About this task -
Report every line of the records that contains the word "computer".

(Records excerpted from a collection)
---+---
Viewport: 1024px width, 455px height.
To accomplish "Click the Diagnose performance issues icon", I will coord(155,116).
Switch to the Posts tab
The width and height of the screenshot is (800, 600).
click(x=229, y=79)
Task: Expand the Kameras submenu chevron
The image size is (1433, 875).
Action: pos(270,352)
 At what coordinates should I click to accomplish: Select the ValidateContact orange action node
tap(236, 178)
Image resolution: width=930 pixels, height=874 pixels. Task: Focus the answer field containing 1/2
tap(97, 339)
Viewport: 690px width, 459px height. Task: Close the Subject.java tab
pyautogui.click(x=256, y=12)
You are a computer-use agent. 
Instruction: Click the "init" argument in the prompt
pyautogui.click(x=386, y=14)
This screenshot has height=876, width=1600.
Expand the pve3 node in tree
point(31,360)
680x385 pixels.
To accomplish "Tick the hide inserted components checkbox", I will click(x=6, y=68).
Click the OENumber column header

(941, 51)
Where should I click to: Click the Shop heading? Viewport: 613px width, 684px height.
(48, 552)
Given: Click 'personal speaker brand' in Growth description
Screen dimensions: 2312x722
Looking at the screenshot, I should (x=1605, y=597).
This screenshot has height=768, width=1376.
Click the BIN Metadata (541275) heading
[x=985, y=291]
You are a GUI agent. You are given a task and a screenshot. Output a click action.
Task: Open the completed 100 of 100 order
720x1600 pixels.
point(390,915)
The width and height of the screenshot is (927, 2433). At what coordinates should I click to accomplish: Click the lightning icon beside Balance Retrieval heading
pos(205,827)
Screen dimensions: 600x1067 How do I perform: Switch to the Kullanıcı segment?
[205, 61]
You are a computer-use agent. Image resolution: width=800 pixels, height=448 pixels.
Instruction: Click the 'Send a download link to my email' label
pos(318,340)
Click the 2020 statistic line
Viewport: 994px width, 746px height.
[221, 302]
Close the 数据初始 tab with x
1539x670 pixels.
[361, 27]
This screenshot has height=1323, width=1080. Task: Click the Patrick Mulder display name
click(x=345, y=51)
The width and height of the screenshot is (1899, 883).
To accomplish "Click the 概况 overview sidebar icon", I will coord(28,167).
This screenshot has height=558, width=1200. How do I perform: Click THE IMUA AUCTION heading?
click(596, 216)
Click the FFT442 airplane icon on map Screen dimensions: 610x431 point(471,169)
---+---
Answer to this task -
You are a computer-use agent. 
You are a computer-use agent. Image resolution: width=800 pixels, height=448 pixels.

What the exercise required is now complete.